» Problèmes à résoudre:
1. Imprimez le passage du texte source qui commence par « Ces pièces complémentaires » et se poursuit jusqu'à « plainte est recevable. » inclus.
2. Veuillez indiquer si chacune des affirmations suivantes concorde avec le texte source, en répondant par oui ou par non et en citant les mots décisifs du texte source. (a) La cause a été gardée à juger le 9 mai 2023. (b) La notification du commandement de payer par un office des poursuites incompétent à raison du lieu entraîne la nullité de cet acte. (c) Sous réserve des fors spéciaux, le for de la poursuite est au domicile du créancier.

------ Texte source

Ces pièces complémentaires ont été communiquées le 25 avril 2023 à l'Office et au poursuivant, qui ne se sont pas spontanément déterminés à leur sujet.

f. La cause a été gardée à juger le 9 mai 2023.

EN DROIT

1. Déposée en temps utile (art. 17 al. 2 LP) et dans les formes prévues par la loi (art. 9 al. 1 et 2 LALP; art. 65 al. 1 et 2 LPA, applicables par renvoi de l'art. 9 al. 4 LALP), auprès de l'autorité compétente pour en connaître (art. 6 al. 1 et 3 LALP; art. 17 al. 1 LP), à l'encontre d'une mesure de l'Office pouvant être attaquée par cette voie (art. 17 al. 1 LP) et par une partie lésée dans ses intérêts (ATF 138 III 219 consid. 2.3; 129 III 595 consid. 3; 120 III 42 consid. 3), la plainte est recevable.

2. 2.1.1 Les règles régissant le for de la poursuite sont impératives. Les sanctions attachées à leur violation sont cependant différentes selon qu'il s'agit de la notification du commandement de payer dans la poursuite ordinaire ou de la continuation de la poursuite par voie de saisie. La notification du commandement de payer par un office des poursuites incompétent à raison du lieu n'entraîne ainsi que l'annulabilité, sur plainte, de cet acte : dans cette hypothèse en effet, il n'y a pas de lésion de l'intérêt public ou de l'intérêt de tiers au sens de l'art. 22 al. 1 LP. En revanche, la continuation de la poursuite par un office des poursuites incompétent à raison du lieu entraîne, à moins qu'il n'existe aucun bien saisissable, la nullité des avis de saisie et des opérations ultérieures : dans ce cas en effet, la violation des règles sur le for de la poursuite lèse les intérêts des créanciers qui pourraient, le cas échéant, participer à la saisie (arrêt du Tribunal fédéral 5A_539/2022 du 13 septembre 2022 consid. 3.1 et références citées).

2.1.2 Sous réserve des fors spéciaux prévus par les art. 48 à 52 LP, le for de la poursuite est au domicile du débiteur (art. 46 LP).

------------
------ Inventaire

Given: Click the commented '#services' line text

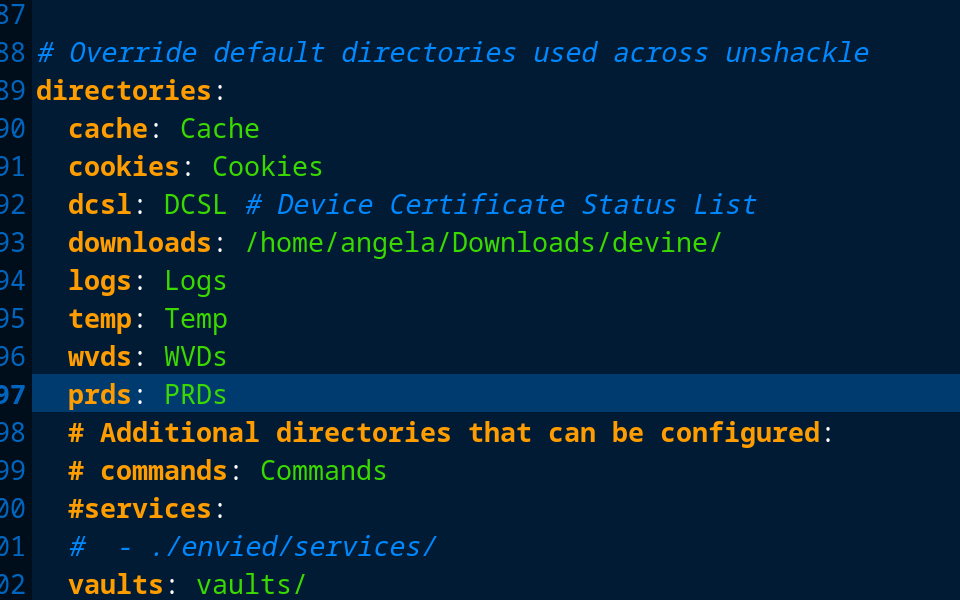Looking at the screenshot, I should pos(139,509).
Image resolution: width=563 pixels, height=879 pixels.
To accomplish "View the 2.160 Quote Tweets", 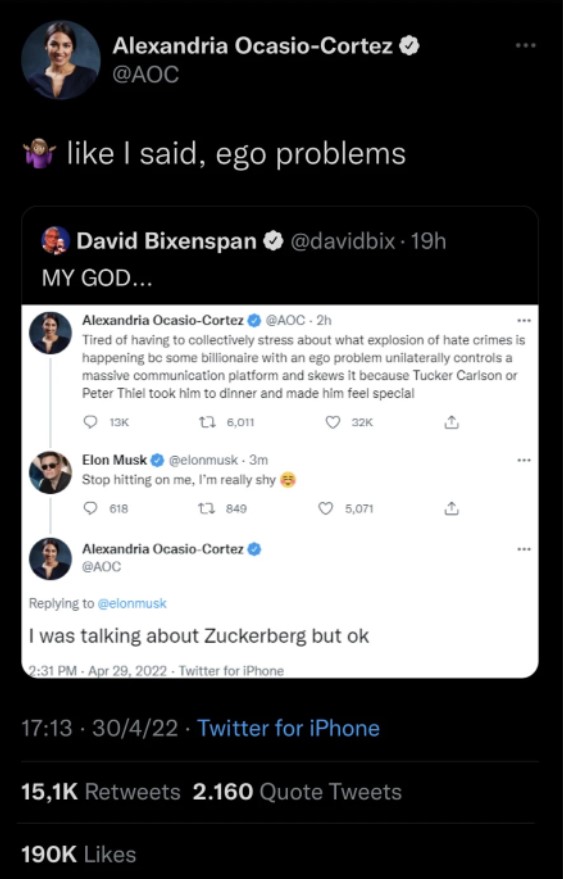I will pos(297,792).
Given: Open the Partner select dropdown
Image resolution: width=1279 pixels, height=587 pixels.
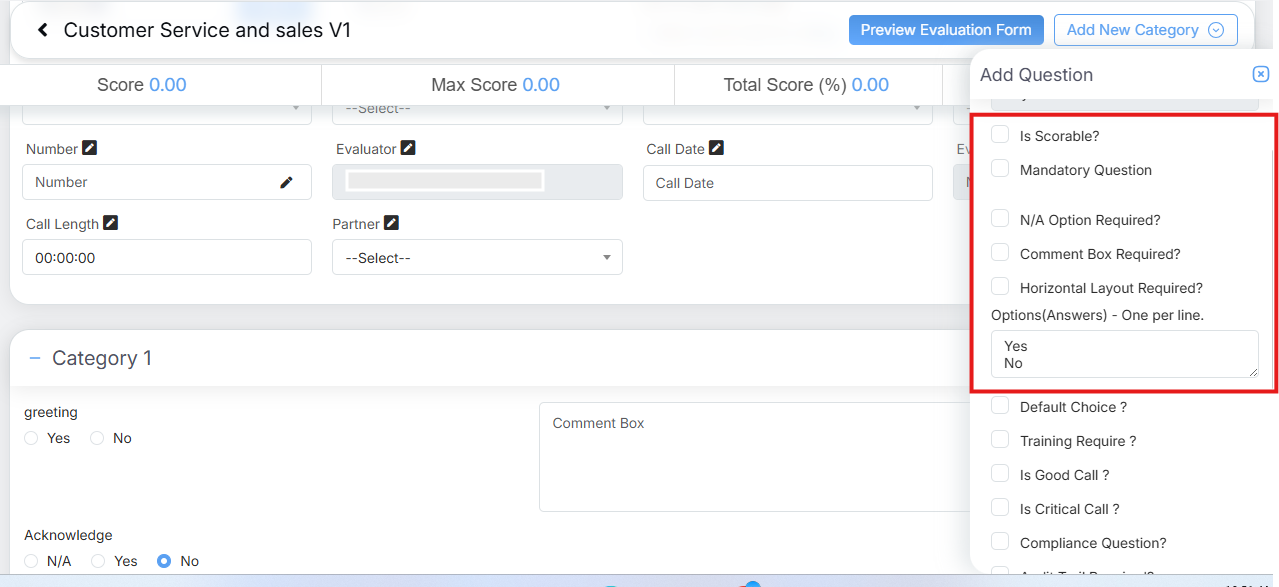Looking at the screenshot, I should point(477,258).
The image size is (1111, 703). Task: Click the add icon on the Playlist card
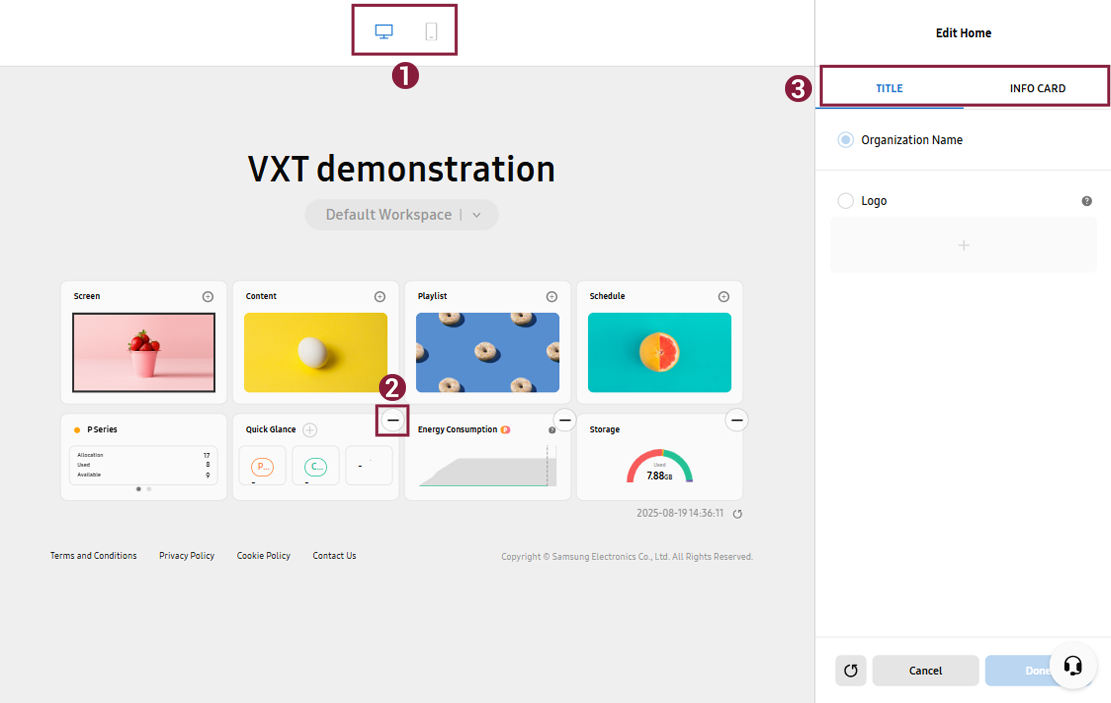551,296
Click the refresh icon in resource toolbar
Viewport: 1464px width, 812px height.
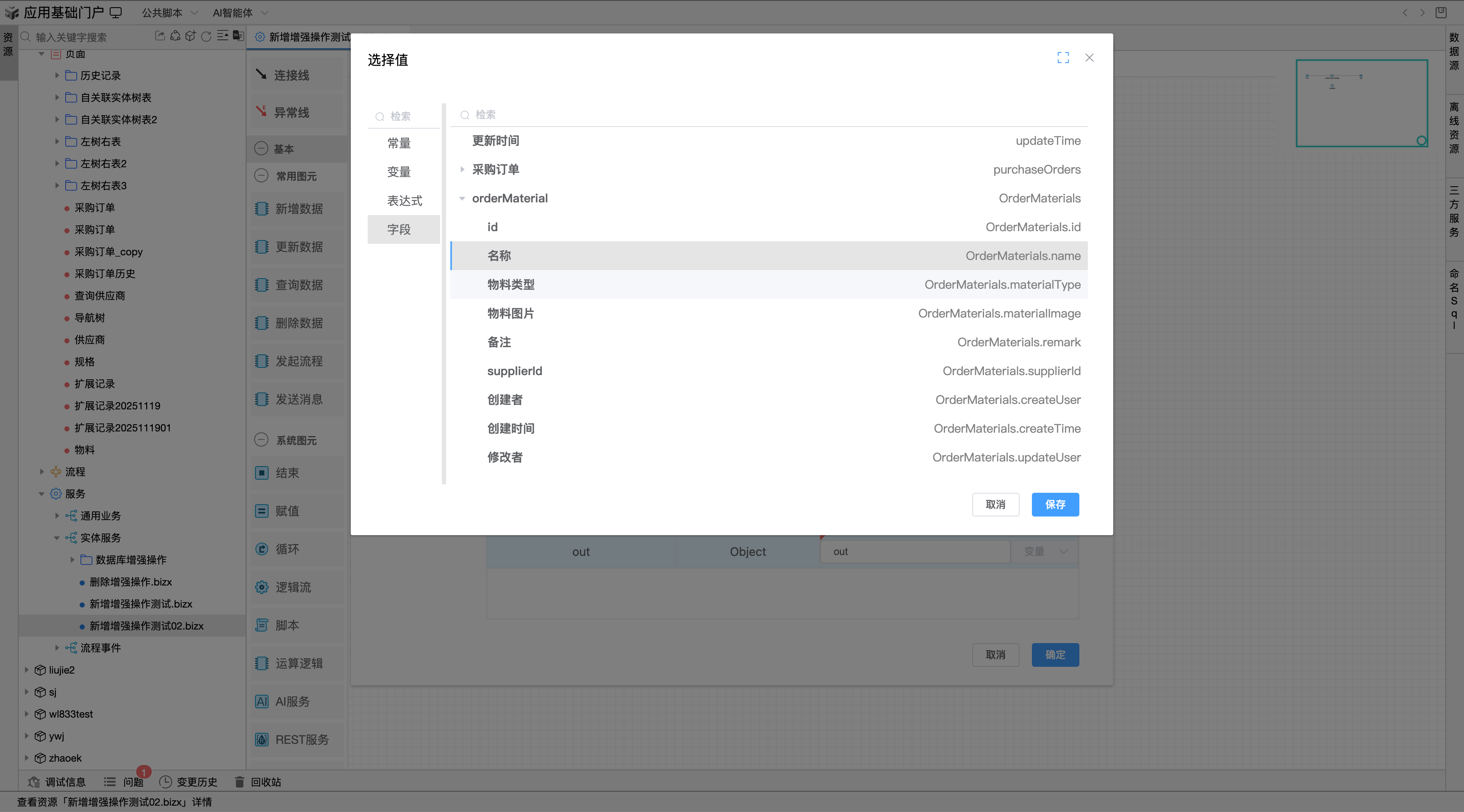(x=206, y=36)

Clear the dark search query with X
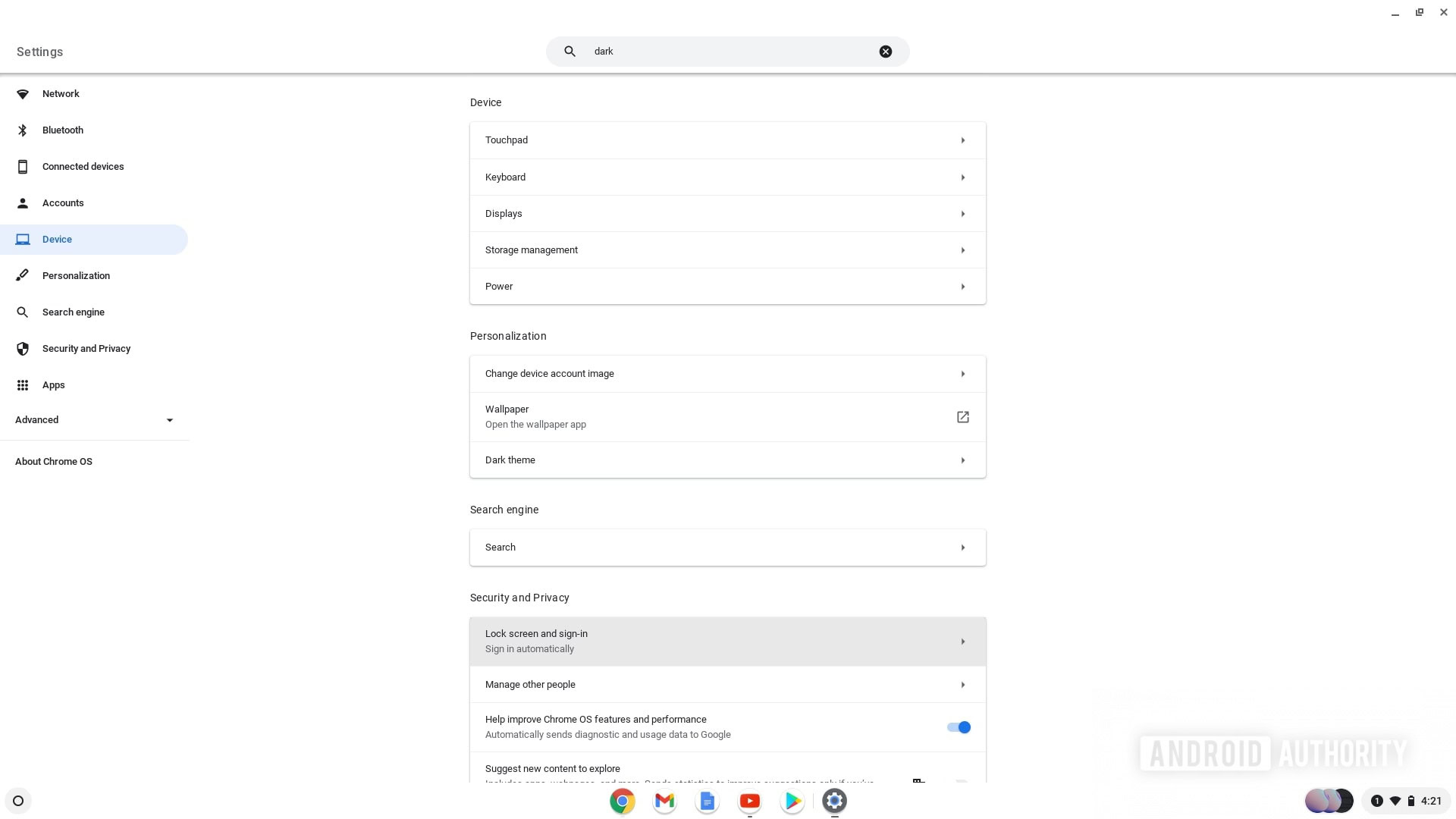tap(884, 51)
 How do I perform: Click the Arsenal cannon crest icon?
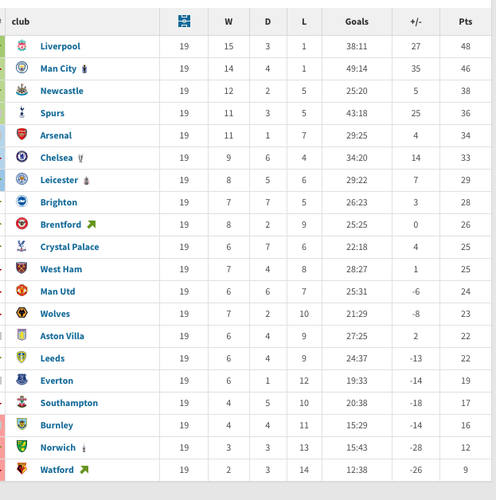coord(22,134)
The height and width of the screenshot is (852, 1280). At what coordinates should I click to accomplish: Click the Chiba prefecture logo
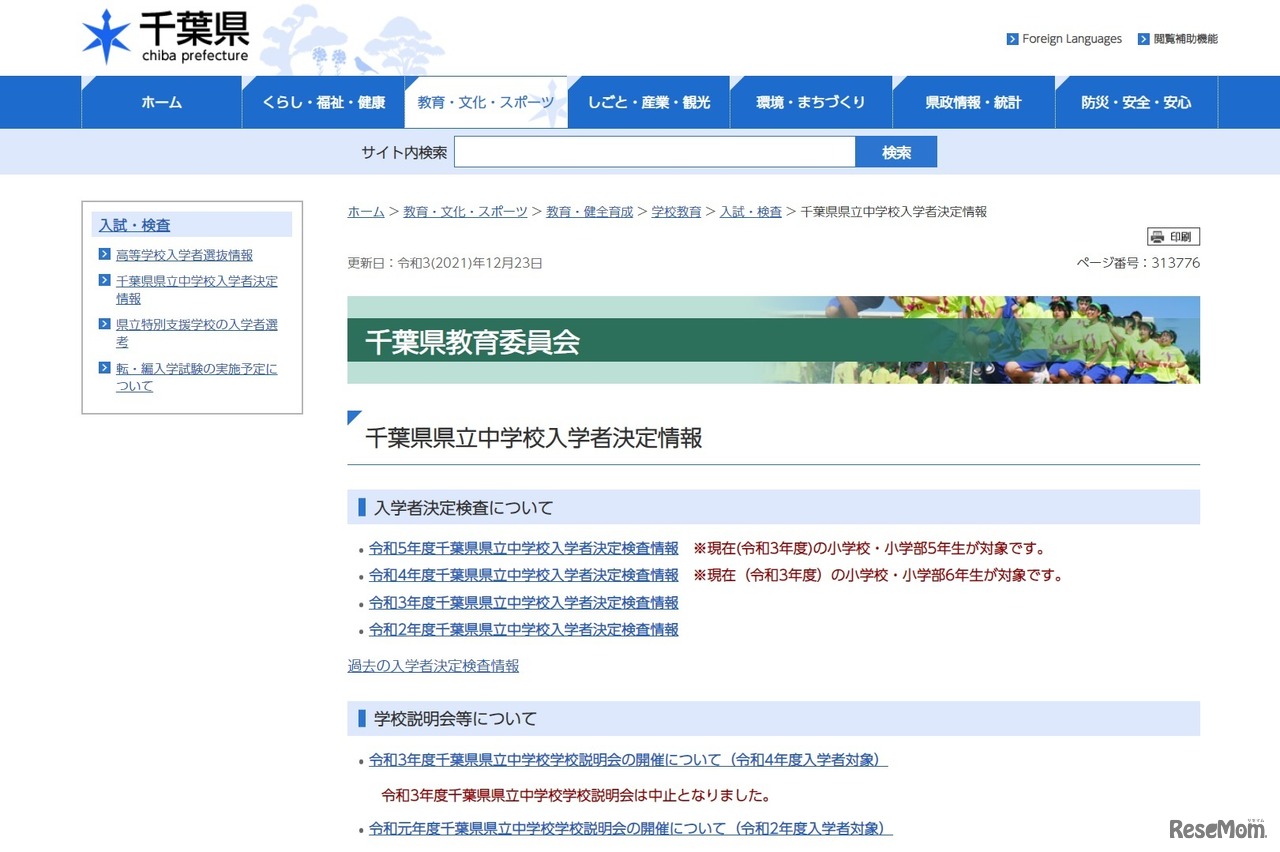click(x=165, y=37)
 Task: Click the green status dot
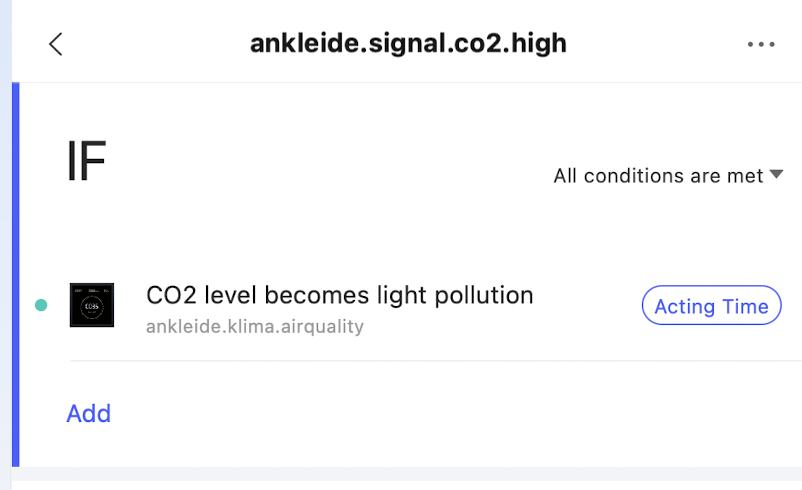tap(41, 305)
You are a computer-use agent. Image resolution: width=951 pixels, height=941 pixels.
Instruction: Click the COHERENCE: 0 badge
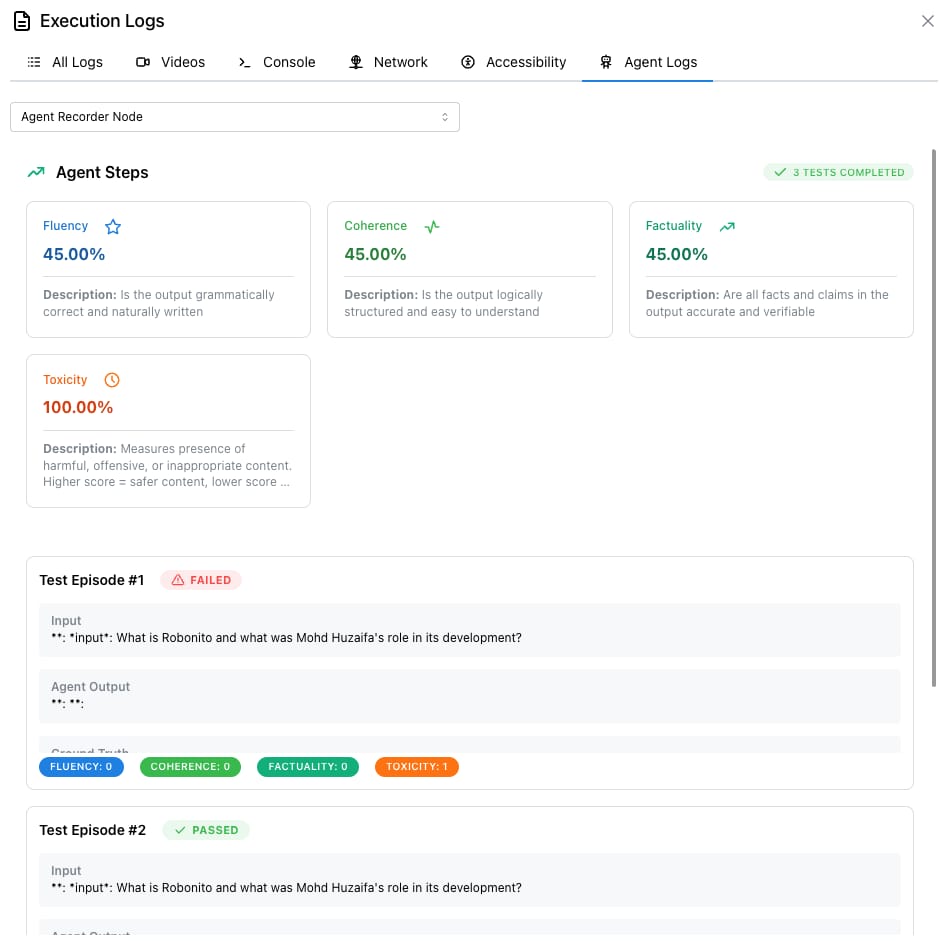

------------

» Résultats de l'exercice:
1.
Ces pièces complémentaires ont été communiquées le 25 avril 2023 à l'Office et au poursuivant, qui ne se sont pas spontanément déterminés à leur sujet.

f. La cause a été gardée à juger le 9 mai 2023.

EN DROIT

1. Déposée en temps utile (art. 17 al. 2 LP) et dans les formes prévues par la loi (art. 9 al. 1 et 2 LALP; art. 65 al. 1 et 2 LPA, applicables par renvoi de l'art. 9 al. 4 LALP), auprès de l'autorité compétente pour en connaître (art. 6 al. 1 et 3 LALP; art. 17 al. 1 LP), à l'encontre d'une mesure de l'Office pouvant être attaquée par cette voie (art. 17 al. 1 LP) et par une partie lésée dans ses intérêts (ATF 138 III 219 consid. 2.3; 129 III 595 consid. 3; 120 III 42 consid. 3), la plainte est recevable.

2.
(a) Oui : « La cause a été gardée à juger le 9 mai 2023. »
(b) Non : « n'entraîne ainsi que l'annulabilité, sur plainte, de cet acte »
(c) Non : « le for de la poursuite est au domicile du débiteur »